- Genre: Drama; Crime;
- Written by: Eddie O'Keefe; Chris Hutton;
- Directed by: Rebecca Thomas
- Starring: Chosen Jacobs; Sophie Thatcher; Ben Ahlers; Tony Hale; Queen Latifah; Sam Strike; Mark Duplass;
- No. of seasons: 1
- No. of episodes: 10

Production
- Executive producers: Chad Hamilton; Tariq Merhab; Eddie O'Keefe;
- Producers: Jonathan Ira Schwartz; Kenneth Requa; Halee Bernard;
- Cinematography: Aaron Morton
- Production companies: Paramount Television Studios; Anonymous Content;

Original release
- Network: Quibi
- Release: April 6 – April 15, 2020

= When the Streetlights Go On =

When the Streetlights Go On is an American drama television series written by Eddie O'Keefe and Chris Hutton that debuted on Quibi on April 6, 2020.

==Premise==
After the murder of a beautiful young girl rocks a suburban community, the victim's sister and her high school peers must struggle to find a sense of normalcy while coming of age in the midst of the murder investigation.

== Cast ==
- Chosen Jacobs as Charlie Chambers, the show's narrator, recounting his youth, as he used to be neighbors with the Monroe family.
- Sophie Thatcher as Becky Monroe, the sister of Chrissy Monroe, who was murdered.
- Kristine Froseth as Chrissy Monroe, a murdered high school girl who seemed to have her whole life ahead of her.
- Ben Ahlers as Brad Kirchoff, Chrissy Monroe's boyfriend; a hot-headed jock grieving for Chrissy who also tries courting Becky in the wake of her death.
- Sam Strike as Casper Tatum, a moody James Dean type with a chip on his shoulder; he shares a class with Becky, and begins courting her.
- Julia Sarah Stone as Berlice Beaman, a nerdy girl Charlie briefly dates.
- Queen Latifah as Detective Grasso, a blunt yet diplomatic small town detective trying to solve Chrissy's murder.
- Tony Hale as Mr.
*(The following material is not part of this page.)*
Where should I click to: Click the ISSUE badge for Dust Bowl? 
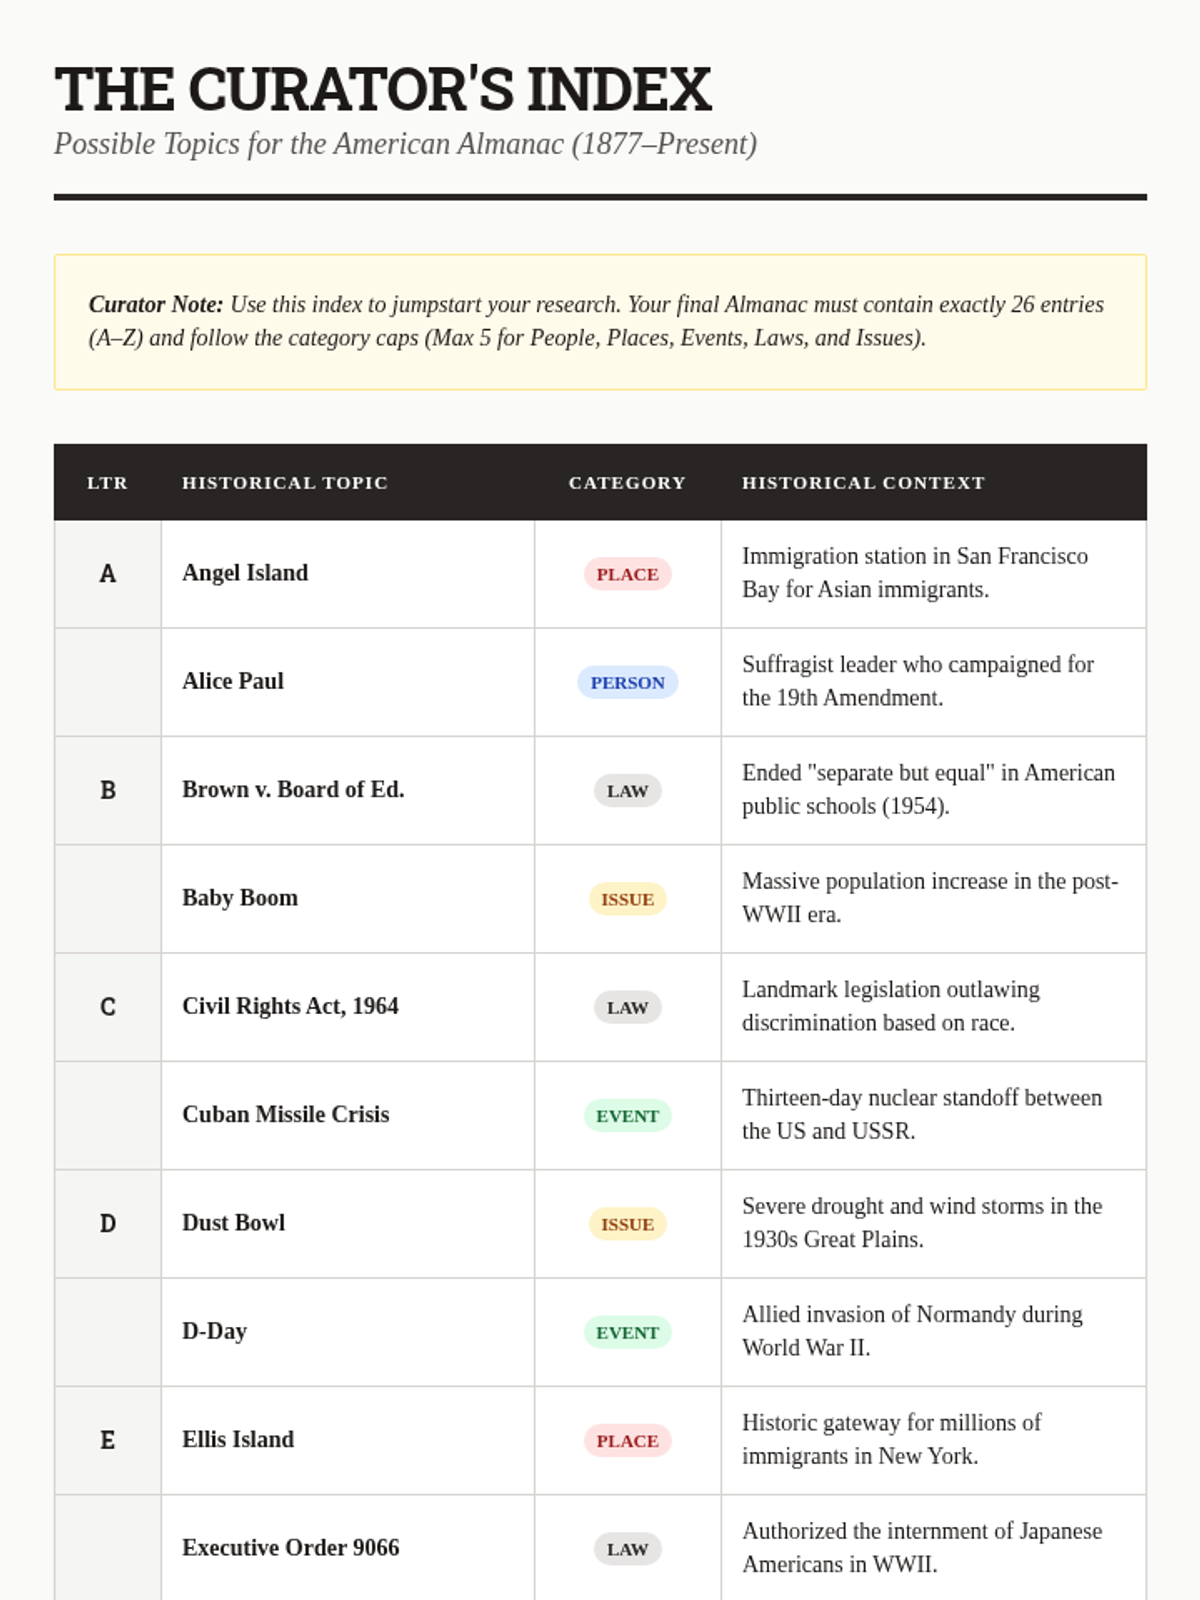coord(627,1224)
Boque, a teacher who encourages Charlie to make sense of the town's worry and fear by way of writing an earnest, introspective piece on Chrissy's murder for the school newspaper.
- Mark Duplass as Mr. Carpenter, Chrissy's English teacher, whom she was having an affair with.
- David James Lewis as Mr. Jablonski, the small town's dentist, and a neighbor of the Monroe's.
- Nnamdi Asomugha as adult Charlie Chambers.

=== Pilot 2017 ===
- Max Burkholder as Charlie Chambers
- Odessa Young as Becky Monroe
- Ben Winchell as Brad Kirchhoff
- Adam Long as Casper Tatum
- Kelli Mayo as Berlice Beaman
- Graham Beckel as Detective Hoffman
- Drew Roy as Mr. Carpenter
- Nicola Peltz as Chrissy Monroe

==Episodes==

| No. | Title | Directed by | Written by | Original release date |
|---|---|---|---|---|
| 1 | "Cicadas" | Rebecca Thomas | Eddie O'Keefe & Chris Hutton | April 6, 2020 |
| 2 | "Closed Casket" | Rebecca Thomas | Eddie O'Keefe & Chris Hutton | April 6, 2020 |
| 3 | "Wrong Number" | Rebecca Thomas | Eddie O'Keefe & Chris Hutton | April 6, 2020 |
| 4 | "Homecoming" | Rebecca Thomas | Eddie O'Keefe & Chris Hutton | April 7, 2020 |
| 5 | "Notes from the Wrong Side of the Tracks" | Rebecca Thomas | Eddie O'Keefe & Chris Hutton | April 8, 2020 |
| 6 | "Deodorant & Nicotine" | Rebecca Thomas | Eddie O'Keefe & Chris Hutton | April 9, 2020 |
| 7 | "Warmth of the Sun" | Rebecca Thomas | Eddie O'Keefe & Chris Hutton | April 10, 2020 |
| 8 | "Halloween" | Rebecca Thomas | Eddie O'Keefe & Chris Hutton | April 13, 2020 |
| 9 | "Annotations" | Rebecca Thomas | Eddie O'Keefe & Chris Hutton | April 14, 2020 |
| 10 | "When The Streetlights Go On" | Rebecca Thomas | Eddie O'Keefe & Chris Hutton | April 15, 2020 |

== Reception ==
On Rotten Tomatoes, the series has a 71% rating with an average score of 6.9 out of 10 based on 21 reviews. The site's critical consensus read: "When the Streetlights Go On takes itself a little too seriously, but strong writing, an impressive cast, and most importantly, an intriguing mystery more than make up for it."